I adopt the policy of saying '06, '07 and '08, sequentially, so at least a third of the people I meet will one day think I'm an acute political analyst.
In New York, however, we Brits can be proud that Eric Idle's Spamalot has been the hottest ticket for months, though that speaks volumes for the quality of the rest of Broadway.
It is Monty Python reworked to aim at the average American sophomore's sense of humour, with an added dose of hard-hitting 'satire': laboured musical 'jokes' at the expense of Broadway shows. A grim mixture that will no doubt transfer triumphantly to the West End.
The opening of the month, or rather re-opening, was the JP Morgan library. It has been closed for almost four years while the trustees threw money at Renzo Piano, who has added a new wing and a concert hall.
But the result is quite something.

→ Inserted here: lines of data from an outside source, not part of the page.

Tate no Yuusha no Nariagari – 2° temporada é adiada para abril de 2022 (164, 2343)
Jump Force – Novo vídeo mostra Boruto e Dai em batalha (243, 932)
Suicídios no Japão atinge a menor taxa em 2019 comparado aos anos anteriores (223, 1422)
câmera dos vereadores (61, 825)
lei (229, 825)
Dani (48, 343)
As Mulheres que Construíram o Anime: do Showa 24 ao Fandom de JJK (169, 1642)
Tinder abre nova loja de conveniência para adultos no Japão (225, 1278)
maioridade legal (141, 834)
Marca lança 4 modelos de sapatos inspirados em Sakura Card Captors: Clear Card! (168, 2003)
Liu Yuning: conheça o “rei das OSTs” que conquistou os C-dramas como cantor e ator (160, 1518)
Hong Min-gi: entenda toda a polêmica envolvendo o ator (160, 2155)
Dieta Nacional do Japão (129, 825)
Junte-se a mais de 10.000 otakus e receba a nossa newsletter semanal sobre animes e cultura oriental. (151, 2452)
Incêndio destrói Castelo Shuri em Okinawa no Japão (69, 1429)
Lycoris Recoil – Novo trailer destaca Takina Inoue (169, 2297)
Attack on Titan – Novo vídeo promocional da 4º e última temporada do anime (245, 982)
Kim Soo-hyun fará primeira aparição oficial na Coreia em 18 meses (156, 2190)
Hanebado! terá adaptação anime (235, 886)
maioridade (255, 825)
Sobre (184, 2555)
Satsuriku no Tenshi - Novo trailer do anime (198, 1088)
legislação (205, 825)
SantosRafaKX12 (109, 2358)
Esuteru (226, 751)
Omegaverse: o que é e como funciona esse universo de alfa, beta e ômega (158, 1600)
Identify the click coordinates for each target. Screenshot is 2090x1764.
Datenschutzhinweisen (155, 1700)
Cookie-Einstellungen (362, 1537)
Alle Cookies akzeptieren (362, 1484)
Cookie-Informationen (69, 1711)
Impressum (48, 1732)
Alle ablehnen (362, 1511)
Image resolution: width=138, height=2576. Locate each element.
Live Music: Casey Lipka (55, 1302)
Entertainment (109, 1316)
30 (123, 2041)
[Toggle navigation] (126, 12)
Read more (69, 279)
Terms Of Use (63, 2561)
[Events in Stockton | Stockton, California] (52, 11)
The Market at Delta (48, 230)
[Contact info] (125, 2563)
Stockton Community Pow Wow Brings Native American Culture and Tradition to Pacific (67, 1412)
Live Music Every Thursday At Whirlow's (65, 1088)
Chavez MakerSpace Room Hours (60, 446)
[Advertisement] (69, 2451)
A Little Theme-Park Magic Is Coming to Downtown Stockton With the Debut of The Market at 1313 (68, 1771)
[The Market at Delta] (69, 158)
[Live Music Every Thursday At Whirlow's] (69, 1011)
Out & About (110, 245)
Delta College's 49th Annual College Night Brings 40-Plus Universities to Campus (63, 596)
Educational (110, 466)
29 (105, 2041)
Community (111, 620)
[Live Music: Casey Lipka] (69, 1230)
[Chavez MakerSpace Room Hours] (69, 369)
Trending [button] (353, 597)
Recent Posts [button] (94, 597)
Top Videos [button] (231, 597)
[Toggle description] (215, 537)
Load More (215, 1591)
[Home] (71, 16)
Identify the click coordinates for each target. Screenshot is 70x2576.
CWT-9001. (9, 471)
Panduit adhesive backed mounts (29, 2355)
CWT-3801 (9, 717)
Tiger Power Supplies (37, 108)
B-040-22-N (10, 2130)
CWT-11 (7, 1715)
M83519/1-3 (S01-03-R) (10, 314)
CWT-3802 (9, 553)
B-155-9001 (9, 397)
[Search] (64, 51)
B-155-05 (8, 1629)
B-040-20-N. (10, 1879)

Morgan's study, where the American financial system was regularly rescued, has been lovingly restored. He smoked his cigars under a 16th-century wood ceiling, with four exquisite Memlings standing guard. There is a Morgan Stanley gallery with a collection of drawings to die for - from Andrea del Sarto to Picasso.
Oddly, too, there's a collection of musical manuscripts, including a Beethoven score, Schoenberg's Gurrelieder in his own hand and some notepaper from the Mayfair Hotel on which Bob Dylan scribbled the first version of Blowin' in the Wind. I didn't have old Pierpont down as a Dylan fan: just shows how wrong you can be about a guy. For these and other wonders, 36th and Madison is the place to go.
Howard Davies is the director of the London School of Economics.